> _Exercise instructions_:
[a] In the thesis abstract on object tracking and recognition, what is the novel affine-invariant feature for man-made objects called?
[b] Please pick up the thesis abstract on object tracking and recognition after its last sentence and continue it.

> _Selected excerpt_:

---

Object tracking and recognition

MPhil Thesis Defence


Title: "Object tracking and recognition"

By

Miss Shengnan CAI


Abstract

This paper concludes our previous works on visual tracking and place 
recognition. The categorization is yielded based on features and algorithms the 
diverse object recognition methods utilize.

In place recognition, we study the problem of recognizing man-made objects and 
present a novel affine-invariant feature, Low-rank SIFT, which exploits the 
regular appearance property in man-made objects. After an analysis on various 
features representing the scene, we propose a novel feature which achieves full 
affine invariance without needing to simulate over affine parameter space. We 
rectify local patches by converting them to their low-rank forms to achieve 
skew invariance, and perform the way similar to conventional SIFT to resolve 
rotation, translation and scaling ambiguity. The main contributions lie in 
two-fold: our method seeks to leverage low-rank prior to estimate affine 
parameters for local patches directly and we propose a fast algorithm to 
compute such parameters by introducing the Low-rank Integral Map.

---

> _Data listing_:
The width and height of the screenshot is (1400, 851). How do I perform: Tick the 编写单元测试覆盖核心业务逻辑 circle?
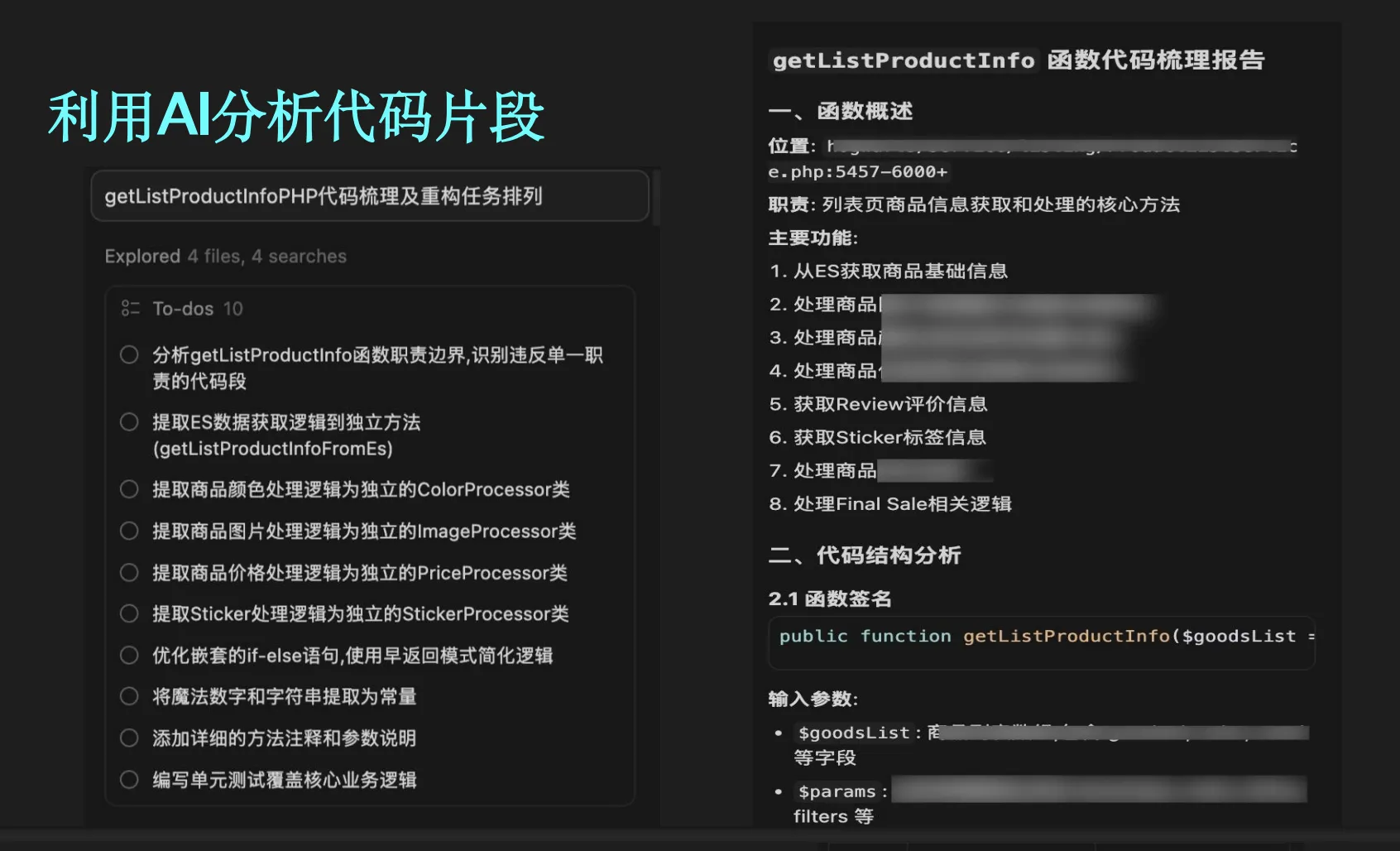coord(129,779)
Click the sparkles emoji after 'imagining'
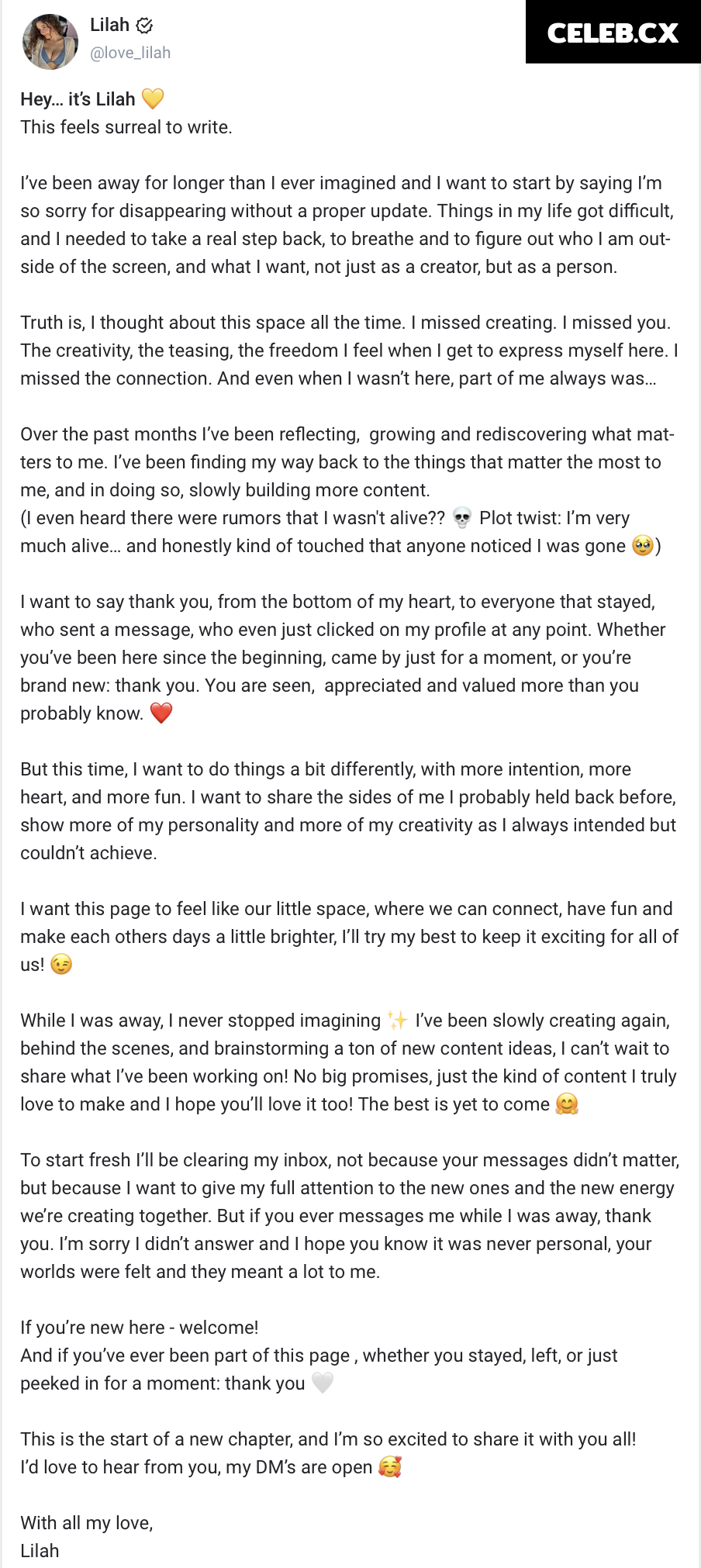 [x=398, y=1020]
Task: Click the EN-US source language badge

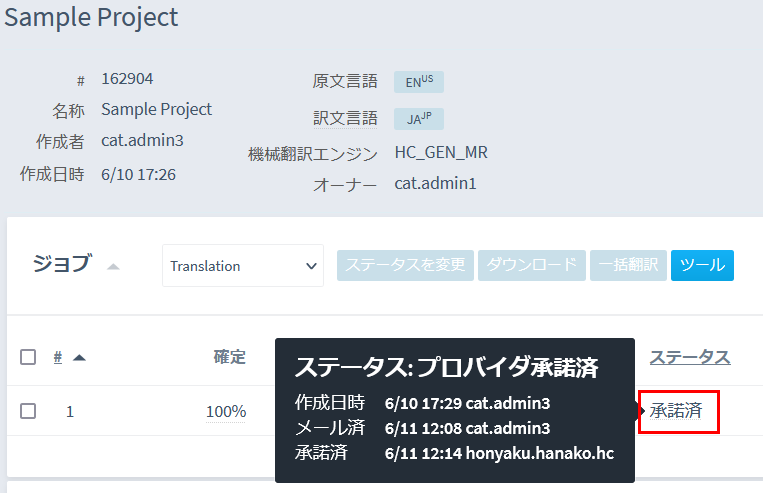Action: coord(418,81)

---

> _Expected answers_:
[a] Low-rank SIFT

[b]
In visual tracking, we propose two approaches. One utilizes generalized 
part-based appearance model and structure-constrained motion model as 
auxiliary. The appearance of the target object is modeled by the proposed 
generalized part-based appearance model, which combines the appearance of 
different parts of the target object, adaptively updated by an efficient 
structure learning scheme based on the online Passive-Aggressive algorithm. By 
integrating the confidence scores of multiple parts, mutual compensation is 
realized, significantly enhances the robustness of our method against the 
structure deformation and partial occlusion during the tracking. In addition, 
we enhance the performance of our tracker by using a motion model. It employs a 
structure-constrained rule, that is, the change on the structure of the target 
object between consecutive frames is small. Another tracking method leverages 
layered detection that combines detection on two independent layers in a 
unified tracking-by-detection framework, one layer on the global level and the 
other on patch. Based on the bounding box representation for the object of 
interest, the detection on the global level is formulated with the structured 
prediction framework that is superior for distinguishing the background and 
object of interest during the tracking. For the patch level detection, an 
efficient patch level detector which is robust against the sampling error 
during the online updating is proposed. With the patch level detector, 
confidence estimation for the background and object of interest on patch level 
is carried out for the tracking. Comprehensive evaluations of our methods are 
conducted on a public benchmark for object tracking, and the experiment result 
shows that the proposed method using layer detection for object tracking 
outperforms state-of-the-art algorithms, with observable improvement 
demonstrated.


Date:			Tuesday, 17 March 2015

Time:			10:30am - 12:30pm

Venue:			Room 3501
 			Lifts 25/26

Committee Members:	Prof. Long Quan (Supervisor)
 			Prof. Chiew-Lan Tai (Chairperson)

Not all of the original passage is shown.